### RAW DATA

=== Begin Enclosure ===

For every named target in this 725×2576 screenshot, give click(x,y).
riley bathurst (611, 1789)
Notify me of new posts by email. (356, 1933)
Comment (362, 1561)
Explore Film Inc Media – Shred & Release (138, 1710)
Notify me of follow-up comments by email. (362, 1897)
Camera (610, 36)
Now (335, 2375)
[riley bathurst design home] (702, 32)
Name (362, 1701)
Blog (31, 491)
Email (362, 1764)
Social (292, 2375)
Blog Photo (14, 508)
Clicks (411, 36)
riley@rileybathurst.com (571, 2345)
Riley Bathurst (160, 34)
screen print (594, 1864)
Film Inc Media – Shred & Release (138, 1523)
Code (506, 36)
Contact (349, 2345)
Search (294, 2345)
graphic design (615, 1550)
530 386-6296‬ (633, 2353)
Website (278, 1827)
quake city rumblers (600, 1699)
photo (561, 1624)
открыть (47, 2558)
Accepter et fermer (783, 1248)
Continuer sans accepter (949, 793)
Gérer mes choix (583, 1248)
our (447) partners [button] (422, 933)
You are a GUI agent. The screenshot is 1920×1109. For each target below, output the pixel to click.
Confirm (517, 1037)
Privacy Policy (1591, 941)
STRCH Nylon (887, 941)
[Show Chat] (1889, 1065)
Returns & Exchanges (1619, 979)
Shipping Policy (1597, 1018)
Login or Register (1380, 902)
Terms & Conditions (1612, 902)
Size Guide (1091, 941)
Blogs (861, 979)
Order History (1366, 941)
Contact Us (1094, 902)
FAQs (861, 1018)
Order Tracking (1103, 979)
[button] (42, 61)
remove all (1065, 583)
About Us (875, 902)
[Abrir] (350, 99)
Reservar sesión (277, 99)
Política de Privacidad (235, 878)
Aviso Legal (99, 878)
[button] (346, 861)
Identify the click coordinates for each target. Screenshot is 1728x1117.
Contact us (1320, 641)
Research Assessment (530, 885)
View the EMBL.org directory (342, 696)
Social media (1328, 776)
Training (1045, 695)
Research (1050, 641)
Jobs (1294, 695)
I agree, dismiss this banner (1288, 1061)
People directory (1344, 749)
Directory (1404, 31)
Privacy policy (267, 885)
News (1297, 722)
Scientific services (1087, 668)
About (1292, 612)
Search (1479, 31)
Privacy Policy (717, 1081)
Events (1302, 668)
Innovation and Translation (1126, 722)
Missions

=== End Enclosure ===

### WHAT NEEDS TO BE DONE
Where does "Release" occur in the data? Copy each line that has it.

### WRITTEN ANSWER
Explore Film Inc Media – Shred & Release (138, 1710)
Film Inc Media – Shred & Release (138, 1523)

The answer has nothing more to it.